Öyle duracak mı Rusya sizce?
Sessiz kalacaklar ama her fırsatta bunu gündeme getirecekler. Sessiz kalmalarının bir diğer nedeni de yeni durumun Ermenistan’da son derece popüler olması. Rusya ne kadar karşı çıkarsa, Ermenistan’daki az olan siyasi desteğini de o kadar kaybedecek. Dürüst olmak gerekirse, Ermenistan’da Amerikan yumuşak gücü çok çok popüler. Amerika’nın gelmesi ve yol inşa etmesi, altyapıya, teknolojiye, enerjiye milyarlarca dolar yatırım yapması ve Amerikan varlığıyla birlikte Azerbaycan’ın saldırma olasılığı da ortadan kalkıyor. Ermeniler bunu istikrar ve ekonomik büyüme süreci olarak görüyor. Bu yüzden Rusya, karşıt ya da düşman olmanın Ermenistan’da işe yaramayacağını fark etti. Daha fazla destek ve sermaye kaybedecekler. Bu yüzden sessiz kalmayı seçtiler. Ama sessizliklerinin eylemsizlik anlamına geldiğini sanmam. Tahmin ediyorum ki, sessiz kaldıkları sürece, en azından 2026 seçimlerine kadar, Ermenistan’a yönelik her türlü saldırıyı artıracaklar.
Ermenistan halkı arasında popüler dediniz. Şimdiye kadar sesi duyulmayan kesim onlar sanırım, gerçekten öyle mi?
Şu anda, Ermenistan toplumunun Washington Mutabakatı’nı ne derece onaylayıp onaylamadığını gösteren bir anket verimiz yok. Yaklaşık bir buçuk ay önce yayınlanan bir ankete göre Ermenistan toplumu için en önemli konu barış. Bu durumda Washington Mutabakatı bunu sağlıyorsa, bu Ermenistan toplumu arasında popüler olacaktır.

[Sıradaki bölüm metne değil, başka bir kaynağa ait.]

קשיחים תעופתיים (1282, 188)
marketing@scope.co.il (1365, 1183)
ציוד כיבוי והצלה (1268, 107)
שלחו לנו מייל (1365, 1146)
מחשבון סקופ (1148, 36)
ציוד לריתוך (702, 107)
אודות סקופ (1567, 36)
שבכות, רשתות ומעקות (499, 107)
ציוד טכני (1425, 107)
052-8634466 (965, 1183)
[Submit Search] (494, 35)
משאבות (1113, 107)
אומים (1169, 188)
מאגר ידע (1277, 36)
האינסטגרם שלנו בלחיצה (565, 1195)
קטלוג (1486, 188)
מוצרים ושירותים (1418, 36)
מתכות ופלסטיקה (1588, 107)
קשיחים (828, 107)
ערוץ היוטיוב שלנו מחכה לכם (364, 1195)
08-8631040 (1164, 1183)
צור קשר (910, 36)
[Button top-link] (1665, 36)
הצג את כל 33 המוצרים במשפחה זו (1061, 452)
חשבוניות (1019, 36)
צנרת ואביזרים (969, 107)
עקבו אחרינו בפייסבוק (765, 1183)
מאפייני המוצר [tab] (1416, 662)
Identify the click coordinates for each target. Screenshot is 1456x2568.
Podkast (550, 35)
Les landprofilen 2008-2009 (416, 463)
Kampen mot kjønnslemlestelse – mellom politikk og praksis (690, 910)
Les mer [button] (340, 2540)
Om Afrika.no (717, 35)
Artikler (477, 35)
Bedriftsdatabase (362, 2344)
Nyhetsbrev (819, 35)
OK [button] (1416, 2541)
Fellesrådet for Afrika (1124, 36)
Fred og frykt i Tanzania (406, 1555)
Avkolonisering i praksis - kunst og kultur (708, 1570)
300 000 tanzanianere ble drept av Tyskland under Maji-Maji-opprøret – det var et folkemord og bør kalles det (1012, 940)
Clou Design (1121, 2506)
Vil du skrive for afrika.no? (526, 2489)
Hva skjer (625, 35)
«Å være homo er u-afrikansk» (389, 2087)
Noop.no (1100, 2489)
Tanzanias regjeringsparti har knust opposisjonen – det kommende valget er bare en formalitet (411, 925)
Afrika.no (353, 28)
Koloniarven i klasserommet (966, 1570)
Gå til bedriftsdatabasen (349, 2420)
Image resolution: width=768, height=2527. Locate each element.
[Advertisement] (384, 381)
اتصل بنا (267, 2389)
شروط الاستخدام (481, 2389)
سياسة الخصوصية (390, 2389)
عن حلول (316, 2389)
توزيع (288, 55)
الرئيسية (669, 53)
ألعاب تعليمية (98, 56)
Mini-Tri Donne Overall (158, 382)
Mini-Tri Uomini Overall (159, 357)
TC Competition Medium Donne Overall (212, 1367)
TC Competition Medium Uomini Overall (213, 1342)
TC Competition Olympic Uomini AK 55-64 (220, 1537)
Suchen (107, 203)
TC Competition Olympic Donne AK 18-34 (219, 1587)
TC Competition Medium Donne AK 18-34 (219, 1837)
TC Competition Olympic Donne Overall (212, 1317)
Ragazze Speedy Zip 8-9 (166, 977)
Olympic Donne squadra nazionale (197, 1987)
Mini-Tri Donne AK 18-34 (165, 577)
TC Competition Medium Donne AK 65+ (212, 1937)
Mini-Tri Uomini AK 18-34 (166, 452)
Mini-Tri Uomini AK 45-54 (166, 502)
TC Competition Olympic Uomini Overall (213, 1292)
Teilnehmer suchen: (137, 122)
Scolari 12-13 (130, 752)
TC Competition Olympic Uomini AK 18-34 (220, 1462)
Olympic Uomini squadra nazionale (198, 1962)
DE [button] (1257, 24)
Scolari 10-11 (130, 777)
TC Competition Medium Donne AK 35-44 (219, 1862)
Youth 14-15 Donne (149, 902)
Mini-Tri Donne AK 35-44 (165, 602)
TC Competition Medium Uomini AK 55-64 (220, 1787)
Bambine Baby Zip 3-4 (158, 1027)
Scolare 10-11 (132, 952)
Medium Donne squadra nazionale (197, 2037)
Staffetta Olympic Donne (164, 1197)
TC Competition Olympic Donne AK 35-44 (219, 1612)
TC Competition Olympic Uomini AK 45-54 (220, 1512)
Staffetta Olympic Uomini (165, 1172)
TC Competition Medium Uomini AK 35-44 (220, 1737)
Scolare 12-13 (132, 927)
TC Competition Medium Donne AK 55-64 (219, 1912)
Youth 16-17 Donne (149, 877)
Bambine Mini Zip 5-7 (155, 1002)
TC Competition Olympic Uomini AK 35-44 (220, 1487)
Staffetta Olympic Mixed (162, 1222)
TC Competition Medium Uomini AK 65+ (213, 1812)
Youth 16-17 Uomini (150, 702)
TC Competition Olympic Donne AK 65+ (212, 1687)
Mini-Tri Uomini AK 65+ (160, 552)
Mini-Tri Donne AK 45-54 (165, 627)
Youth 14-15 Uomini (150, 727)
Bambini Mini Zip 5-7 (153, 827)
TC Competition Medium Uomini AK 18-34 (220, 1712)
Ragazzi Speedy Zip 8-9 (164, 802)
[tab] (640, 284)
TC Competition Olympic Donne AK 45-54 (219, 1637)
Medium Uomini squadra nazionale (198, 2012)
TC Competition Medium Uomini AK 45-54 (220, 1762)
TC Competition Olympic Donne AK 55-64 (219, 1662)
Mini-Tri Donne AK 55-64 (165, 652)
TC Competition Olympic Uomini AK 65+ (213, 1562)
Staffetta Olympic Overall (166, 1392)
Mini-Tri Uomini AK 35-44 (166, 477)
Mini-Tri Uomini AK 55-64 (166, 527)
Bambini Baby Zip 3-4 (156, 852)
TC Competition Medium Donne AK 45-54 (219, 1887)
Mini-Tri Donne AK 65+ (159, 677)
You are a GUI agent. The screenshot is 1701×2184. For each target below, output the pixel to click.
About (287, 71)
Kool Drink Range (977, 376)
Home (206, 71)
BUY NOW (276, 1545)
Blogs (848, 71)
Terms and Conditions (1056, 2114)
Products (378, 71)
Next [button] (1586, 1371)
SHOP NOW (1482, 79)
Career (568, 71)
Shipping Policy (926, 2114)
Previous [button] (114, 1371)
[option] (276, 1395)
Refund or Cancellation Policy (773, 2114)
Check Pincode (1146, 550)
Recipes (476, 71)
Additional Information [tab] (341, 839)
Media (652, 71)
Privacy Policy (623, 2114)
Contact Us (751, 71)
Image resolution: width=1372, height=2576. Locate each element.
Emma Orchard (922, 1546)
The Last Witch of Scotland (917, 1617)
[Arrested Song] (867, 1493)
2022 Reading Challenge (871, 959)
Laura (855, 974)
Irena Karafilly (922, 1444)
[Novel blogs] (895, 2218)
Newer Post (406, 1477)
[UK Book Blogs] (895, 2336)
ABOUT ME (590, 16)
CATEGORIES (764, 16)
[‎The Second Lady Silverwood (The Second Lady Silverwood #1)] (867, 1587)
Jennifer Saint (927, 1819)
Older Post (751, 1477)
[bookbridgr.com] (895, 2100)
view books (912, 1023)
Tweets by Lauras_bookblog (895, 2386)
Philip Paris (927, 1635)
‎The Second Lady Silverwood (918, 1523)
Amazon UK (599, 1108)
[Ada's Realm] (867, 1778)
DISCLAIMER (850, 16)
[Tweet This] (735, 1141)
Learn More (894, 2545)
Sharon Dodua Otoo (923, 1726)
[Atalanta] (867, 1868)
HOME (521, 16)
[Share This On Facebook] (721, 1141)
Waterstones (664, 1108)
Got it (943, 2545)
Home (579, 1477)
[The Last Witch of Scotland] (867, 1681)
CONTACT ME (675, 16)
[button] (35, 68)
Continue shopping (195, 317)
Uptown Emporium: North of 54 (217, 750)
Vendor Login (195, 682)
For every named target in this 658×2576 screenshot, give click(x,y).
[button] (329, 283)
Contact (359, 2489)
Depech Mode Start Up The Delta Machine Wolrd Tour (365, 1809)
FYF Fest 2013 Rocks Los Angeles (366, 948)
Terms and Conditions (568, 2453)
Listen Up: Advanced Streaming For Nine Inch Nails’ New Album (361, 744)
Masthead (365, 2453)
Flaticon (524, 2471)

Ayrıca, bir yıl önce, herhangi bir Ermeni’ye Amerika’nın yatırım yapacağını ve Azerbaycan’ın saldırısını engelleyeceğini söyleseydiniz, herkes bunun ideal bir durum olduğunu söylerdi. Şimdi bu gerçekleşiyor.
Ama Paşinyan’a eleştiri de çok.
Kesinlikle. Ama hükümetten memnun olmayan kesimler bile bu gelişme karşısında çok olumlu. Çünkü bunun Ermenistan’ı güçlendireceğini anlıyorlar. Bazı anket verilerine bakarsak, hükümete daha eleştirel olan kesim, üst orta sınıf, daha zengin, çoğunlukla IT sektörü vs. İmzalanan tüm bu mutabakatlar tam da bu kesimleri destekleyecek ve güçlendirecek. Dolayısıyla Paşinyan hükümetini sevmeyen gruplar bile Washington Anlaşması’na olumlu bakıyor. Ekonomik olarak olumlu bir şey olduğunda, hükümet fark etmeksizin, toplumda çarpan etkisi yaratır. Mesela şu an, çok sayıda Batı yatırımının geleceği üç milyonluk bir ülke Ermenistan. Amerika'nın varlığının normalleşmesiyle birlikte, istikrarlı bir ortam oluşacak. Yabancı yatırımcının Ermenistan'ı çok ama çok cazip bulacağı anlamına geliyor. Bu da Ermenistan'ın ekonomik kapasitesini arttıracaktır. Ermeniler için her şeyi daha olumlu hale getirecek.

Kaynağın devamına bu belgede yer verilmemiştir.